Nach ersten Auszählungen
Islamisten in Pakistan überraschend vorn

Bei den Parlamentswahlen zeichnet sich ein Sieg der Islamisten ab, die eine Zusammenarbeit mit den USA ablehnen.

dpa ISLAMABAD. Bei der Wahl in Pakistan zeichnet sich ein überraschend großer Erfolg der Islamisten ab. Von den bis Freitagmorgen ausgezählten 72 Wahlkreisen gewann das islamistische Parteienbündnisses MMA 24, also ein Drittel. Die Islamisten lehnen die Unterstützung der USA durch Militärmachthaber Pervez Musharraf ab.

Zweitstärkste Gruppe war mit 17 Sitzen die Moslemliga PML-Q, die als Favorit von Militärmachthaber Pervez Musharraf gilt. Die Volkspartei PPP der Ex-Regierungschefin Benazir Bhutto kam auf 14 Sitze.

Von den 342 Abgeordneten waren am Donnerstag 272 direkt gewählt worden. Außerdem wurden vier Provinzparlamente gewählt. Die islamistische MMA war besonders stark in den an Afghanistan angrenzenden Provinzen. In der Nordwestprovinz am Khyber-Pass könnte sie sogar die Regierung stellen.

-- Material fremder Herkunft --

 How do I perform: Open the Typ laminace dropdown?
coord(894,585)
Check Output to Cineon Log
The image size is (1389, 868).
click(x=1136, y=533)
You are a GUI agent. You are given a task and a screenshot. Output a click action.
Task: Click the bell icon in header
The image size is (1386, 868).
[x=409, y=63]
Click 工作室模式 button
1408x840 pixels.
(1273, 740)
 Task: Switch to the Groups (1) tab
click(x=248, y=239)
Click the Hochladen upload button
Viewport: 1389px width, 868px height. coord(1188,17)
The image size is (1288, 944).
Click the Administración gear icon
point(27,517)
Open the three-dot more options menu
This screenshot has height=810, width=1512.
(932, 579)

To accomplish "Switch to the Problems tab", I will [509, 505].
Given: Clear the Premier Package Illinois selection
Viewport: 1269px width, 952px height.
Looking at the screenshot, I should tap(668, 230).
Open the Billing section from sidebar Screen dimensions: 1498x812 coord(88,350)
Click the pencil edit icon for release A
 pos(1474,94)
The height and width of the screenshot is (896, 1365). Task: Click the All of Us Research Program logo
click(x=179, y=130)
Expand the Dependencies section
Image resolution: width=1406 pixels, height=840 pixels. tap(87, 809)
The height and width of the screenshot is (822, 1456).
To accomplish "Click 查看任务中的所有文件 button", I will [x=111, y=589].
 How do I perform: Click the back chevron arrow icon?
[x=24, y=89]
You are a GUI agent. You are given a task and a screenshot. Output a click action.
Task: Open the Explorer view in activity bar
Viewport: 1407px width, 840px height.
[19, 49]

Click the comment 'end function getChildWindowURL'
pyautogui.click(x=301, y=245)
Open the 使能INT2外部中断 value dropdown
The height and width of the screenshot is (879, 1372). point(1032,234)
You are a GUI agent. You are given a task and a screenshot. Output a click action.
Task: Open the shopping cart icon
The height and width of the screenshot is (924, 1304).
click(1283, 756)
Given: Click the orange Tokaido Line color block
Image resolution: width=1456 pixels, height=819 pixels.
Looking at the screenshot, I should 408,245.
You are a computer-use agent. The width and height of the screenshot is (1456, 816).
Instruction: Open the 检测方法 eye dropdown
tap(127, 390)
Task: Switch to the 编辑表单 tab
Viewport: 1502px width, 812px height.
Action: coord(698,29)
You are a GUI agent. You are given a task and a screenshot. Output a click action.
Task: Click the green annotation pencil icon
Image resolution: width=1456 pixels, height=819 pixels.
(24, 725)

Musharraf hatte sich nach den Terroranschlägen am 11. September vergangenen Jahres auf die Seite des Westens gestellt und die US-Angriffe gegen die Taliban und das Terrornetzwerk El Kaida in Afghanistan unterstützt. Dies stieß auf heftigen Widerstand fundamentalistischer Moslems in Pakistan.